O professor da UnB também afirma que a vacinação contra a dengue pode ser uma oportunidade para restaurar a cultura da busca da vacina como um mecanismo de proteção, principalmente para doenças que podem causar letalidade significativa.
“Quando o Ministério da Saúde e a Secretaria de Saúde preconizam a vacinação, temos uma mensagem confiável. Porque tudo o que dizia respeito àquela apreciação entre os riscos e os benefícios que se tem em relação à vacinação já foi resolvido, no sentido da conclusão de que aquilo de fato tem um enorme benefício comparado aos baixos riscos que podem significar tomar vacina”, reforça Gustavo Romero.
ATUAÇÃO CONJUNTA – A parceria entre Universidade de Brasília e Instituto Butantan já vem desde o final de 2016, quando ambos passaram a trabalhar juntos em prol do desenvolvimento da vacina contra a dengue.
A competência demonstrada pelo Núcleo de Medicina Tropical da UnB no esforço de montar equipes para desenvolver protocolos complexos, como a vacinação, e de acordo com as boas práticas clínicas pré-qualificou a Universidade para atuar nos testes da Butantan-DV. Além disso, em dado momento, também a qualificou para participar dos ensaios de fase 3 da Coronavac, vacina do Butantan contra o novo coronavírus, causador da covid-19.
“Tem sido uma relação ganha-ganha.
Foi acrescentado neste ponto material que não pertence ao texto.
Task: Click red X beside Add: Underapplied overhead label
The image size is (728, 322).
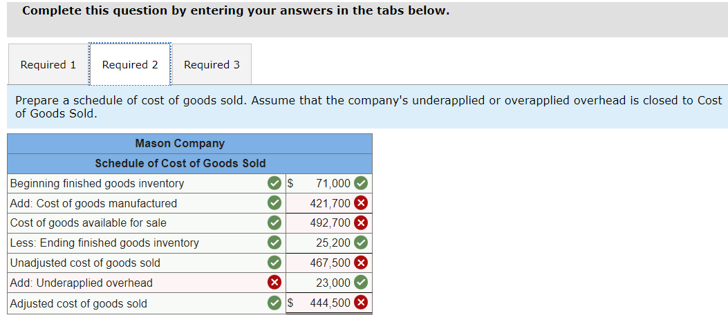Action: tap(274, 283)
Eles conseguiram conosco um centro que zela pelas boas práticas clínicas e a Faculdade de Medicina conseguiu abrir uma oportunidade de capacitação para egressos que têm interesse na área de pesquisa. A experiência foi muito boa”, conclui o diretor da FM, Gustavo Romero.
O ensaio clínico da vacina da dengue do Instituto Butantan é um dos maiores estudos clínicos conduzidos inteiramente no Brasil, envolvendo 16 mil voluntários em 16 centros de pesquisa espalhados por 14 unidades federativas ao longo de seis anos.
O trabalho como um todo ocorre desde 2009, quando o Butantan licenciou a tecnologia do Instituto Nacional de Saúde Americano (NIH).
“O país tem maturidade para juntar mais do que uma dezena de instituições públicas para desenvolver um ensaio clínico que leva milhares de participantes a serem voluntários dentro de um estudo como este. É uma demonstração de que o setor público em conjunto é extremamente forte para dar soluções”, finaliza o docente da UnB.